---------- Given data

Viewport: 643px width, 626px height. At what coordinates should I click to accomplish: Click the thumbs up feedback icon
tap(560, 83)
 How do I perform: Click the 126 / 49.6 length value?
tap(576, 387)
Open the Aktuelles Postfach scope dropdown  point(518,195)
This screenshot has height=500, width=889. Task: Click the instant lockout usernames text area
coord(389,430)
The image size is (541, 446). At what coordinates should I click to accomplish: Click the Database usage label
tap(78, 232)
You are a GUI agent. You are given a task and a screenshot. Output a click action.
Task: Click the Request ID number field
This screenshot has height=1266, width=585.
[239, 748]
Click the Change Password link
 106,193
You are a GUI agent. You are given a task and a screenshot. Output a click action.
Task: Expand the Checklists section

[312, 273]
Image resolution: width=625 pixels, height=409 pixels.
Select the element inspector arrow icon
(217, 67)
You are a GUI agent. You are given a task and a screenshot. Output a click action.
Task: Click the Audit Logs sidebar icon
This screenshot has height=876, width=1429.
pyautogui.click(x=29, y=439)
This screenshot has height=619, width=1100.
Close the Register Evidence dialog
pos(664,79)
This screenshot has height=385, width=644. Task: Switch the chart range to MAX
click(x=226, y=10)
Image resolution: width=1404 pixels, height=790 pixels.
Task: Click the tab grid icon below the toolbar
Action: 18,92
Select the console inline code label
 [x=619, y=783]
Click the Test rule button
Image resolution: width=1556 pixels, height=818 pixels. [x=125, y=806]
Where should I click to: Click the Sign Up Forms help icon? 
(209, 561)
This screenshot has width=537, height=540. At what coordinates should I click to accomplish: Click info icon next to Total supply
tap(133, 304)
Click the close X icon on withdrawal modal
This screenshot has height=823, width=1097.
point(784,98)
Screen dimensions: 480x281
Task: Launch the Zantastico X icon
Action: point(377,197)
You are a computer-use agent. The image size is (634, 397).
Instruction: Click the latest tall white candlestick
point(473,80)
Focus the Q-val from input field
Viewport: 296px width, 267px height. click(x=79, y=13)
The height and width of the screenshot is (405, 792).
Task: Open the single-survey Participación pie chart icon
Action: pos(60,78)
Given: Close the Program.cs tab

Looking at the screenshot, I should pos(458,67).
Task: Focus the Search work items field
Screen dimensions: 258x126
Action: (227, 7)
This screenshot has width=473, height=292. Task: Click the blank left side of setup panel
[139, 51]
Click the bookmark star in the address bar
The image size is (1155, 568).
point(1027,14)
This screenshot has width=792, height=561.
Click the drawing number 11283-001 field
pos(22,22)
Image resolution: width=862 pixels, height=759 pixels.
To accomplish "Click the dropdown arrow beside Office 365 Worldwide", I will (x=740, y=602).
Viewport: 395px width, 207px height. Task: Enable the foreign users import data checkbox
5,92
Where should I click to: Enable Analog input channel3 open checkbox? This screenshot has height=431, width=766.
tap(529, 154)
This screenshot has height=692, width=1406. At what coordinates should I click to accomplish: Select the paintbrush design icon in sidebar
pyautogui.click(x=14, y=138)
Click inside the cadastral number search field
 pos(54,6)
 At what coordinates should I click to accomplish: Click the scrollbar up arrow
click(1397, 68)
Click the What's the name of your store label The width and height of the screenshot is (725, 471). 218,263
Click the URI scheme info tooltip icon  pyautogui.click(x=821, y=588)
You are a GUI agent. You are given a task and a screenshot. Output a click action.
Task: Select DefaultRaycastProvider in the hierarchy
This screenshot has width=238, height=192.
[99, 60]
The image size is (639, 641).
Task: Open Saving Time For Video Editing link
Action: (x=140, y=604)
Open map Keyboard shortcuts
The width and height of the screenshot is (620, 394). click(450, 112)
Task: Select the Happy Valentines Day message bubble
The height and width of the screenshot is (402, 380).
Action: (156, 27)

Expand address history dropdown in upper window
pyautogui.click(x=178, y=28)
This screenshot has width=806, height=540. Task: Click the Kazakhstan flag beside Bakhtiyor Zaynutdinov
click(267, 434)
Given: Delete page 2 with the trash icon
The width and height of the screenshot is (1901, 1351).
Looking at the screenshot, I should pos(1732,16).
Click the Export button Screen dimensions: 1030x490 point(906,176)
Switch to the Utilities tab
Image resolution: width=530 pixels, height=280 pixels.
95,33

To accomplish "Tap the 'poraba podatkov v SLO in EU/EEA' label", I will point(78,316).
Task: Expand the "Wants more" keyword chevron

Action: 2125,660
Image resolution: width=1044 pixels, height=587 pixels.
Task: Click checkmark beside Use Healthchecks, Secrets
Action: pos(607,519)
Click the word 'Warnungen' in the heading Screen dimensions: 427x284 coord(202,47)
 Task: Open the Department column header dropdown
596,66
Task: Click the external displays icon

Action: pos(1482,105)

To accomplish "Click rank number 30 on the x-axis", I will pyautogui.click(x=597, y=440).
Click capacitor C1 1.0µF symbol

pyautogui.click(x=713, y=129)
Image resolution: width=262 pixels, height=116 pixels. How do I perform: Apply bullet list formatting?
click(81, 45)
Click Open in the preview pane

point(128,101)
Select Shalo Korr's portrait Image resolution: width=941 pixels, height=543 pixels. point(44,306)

--------------------

Prompt — Output every item above verbatim, with nothing changed, added, or left out.

Result for this task —
Viewport: 643px width, 626px height. At what coordinates should I click to accomplish: Click the thumbs up feedback icon
tap(560, 83)
 How do I perform: Click the 126 / 49.6 length value?
tap(576, 387)
Open the Aktuelles Postfach scope dropdown  point(518,195)
This screenshot has height=500, width=889. Task: Click the instant lockout usernames text area
coord(389,430)
The image size is (541, 446). At what coordinates should I click to accomplish: Click the Database usage label
tap(78, 232)
You are a GUI agent. You are given a task and a screenshot. Output a click action.
Task: Click the Request ID number field
This screenshot has height=1266, width=585.
[239, 748]
Click the Change Password link
 106,193
You are a GUI agent. You are given a task and a screenshot. Output a click action.
Task: Expand the Checklists section

[312, 273]
Image resolution: width=625 pixels, height=409 pixels.
Select the element inspector arrow icon
(217, 67)
You are a GUI agent. You are given a task and a screenshot. Output a click action.
Task: Click the Audit Logs sidebar icon
This screenshot has height=876, width=1429.
pyautogui.click(x=29, y=439)
This screenshot has height=619, width=1100.
Close the Register Evidence dialog
pos(664,79)
This screenshot has height=385, width=644. Task: Switch the chart range to MAX
click(x=226, y=10)
Image resolution: width=1404 pixels, height=790 pixels.
Task: Click the tab grid icon below the toolbar
Action: 18,92
Select the console inline code label
 [x=619, y=783]
Click the Test rule button
Image resolution: width=1556 pixels, height=818 pixels. [x=125, y=806]
Where should I click to: Click the Sign Up Forms help icon? 
(209, 561)
This screenshot has width=537, height=540. At what coordinates should I click to accomplish: Click info icon next to Total supply
tap(133, 304)
Click the close X icon on withdrawal modal
This screenshot has height=823, width=1097.
point(784,98)
Screen dimensions: 480x281
Task: Launch the Zantastico X icon
Action: point(377,197)
You are a computer-use agent. The image size is (634, 397).
Instruction: Click the latest tall white candlestick
point(473,80)
Focus the Q-val from input field
Viewport: 296px width, 267px height. click(x=79, y=13)
The height and width of the screenshot is (405, 792).
Task: Open the single-survey Participación pie chart icon
Action: pos(60,78)
Given: Close the Program.cs tab

Looking at the screenshot, I should pos(458,67).
Task: Focus the Search work items field
Screen dimensions: 258x126
Action: (227, 7)
This screenshot has width=473, height=292. Task: Click the blank left side of setup panel
[139, 51]
Click the bookmark star in the address bar
The image size is (1155, 568).
point(1027,14)
This screenshot has width=792, height=561.
Click the drawing number 11283-001 field
pos(22,22)
Image resolution: width=862 pixels, height=759 pixels.
To accomplish "Click the dropdown arrow beside Office 365 Worldwide", I will (x=740, y=602).
Viewport: 395px width, 207px height. Task: Enable the foreign users import data checkbox
5,92
Where should I click to: Enable Analog input channel3 open checkbox? This screenshot has height=431, width=766.
tap(529, 154)
This screenshot has height=692, width=1406. At what coordinates should I click to accomplish: Select the paintbrush design icon in sidebar
pyautogui.click(x=14, y=138)
Click inside the cadastral number search field
 pos(54,6)
 At what coordinates should I click to accomplish: Click the scrollbar up arrow
click(1397, 68)
Click the What's the name of your store label The width and height of the screenshot is (725, 471). 218,263
Click the URI scheme info tooltip icon  pyautogui.click(x=821, y=588)
You are a GUI agent. You are given a task and a screenshot. Output a click action.
Task: Select DefaultRaycastProvider in the hierarchy
This screenshot has width=238, height=192.
[99, 60]
The image size is (639, 641).
Task: Open Saving Time For Video Editing link
Action: (x=140, y=604)
Open map Keyboard shortcuts
The width and height of the screenshot is (620, 394). click(450, 112)
Task: Select the Happy Valentines Day message bubble
The height and width of the screenshot is (402, 380).
Action: (156, 27)

Expand address history dropdown in upper window
pyautogui.click(x=178, y=28)
This screenshot has width=806, height=540. Task: Click the Kazakhstan flag beside Bakhtiyor Zaynutdinov
click(267, 434)
Given: Delete page 2 with the trash icon
The width and height of the screenshot is (1901, 1351).
Looking at the screenshot, I should pos(1732,16).
Click the Export button Screen dimensions: 1030x490 point(906,176)
Switch to the Utilities tab
Image resolution: width=530 pixels, height=280 pixels.
95,33

To accomplish "Tap the 'poraba podatkov v SLO in EU/EEA' label", I will point(78,316).
Task: Expand the "Wants more" keyword chevron

Action: 2125,660
Image resolution: width=1044 pixels, height=587 pixels.
Task: Click checkmark beside Use Healthchecks, Secrets
Action: pos(607,519)
Click the word 'Warnungen' in the heading Screen dimensions: 427x284 coord(202,47)
 Task: Open the Department column header dropdown
596,66
Task: Click the external displays icon

Action: pos(1482,105)

To accomplish "Click rank number 30 on the x-axis", I will pyautogui.click(x=597, y=440).
Click capacitor C1 1.0µF symbol

pyautogui.click(x=713, y=129)
Image resolution: width=262 pixels, height=116 pixels. How do I perform: Apply bullet list formatting?
click(81, 45)
Click Open in the preview pane

point(128,101)
Select Shalo Korr's portrait Image resolution: width=941 pixels, height=543 pixels. point(44,306)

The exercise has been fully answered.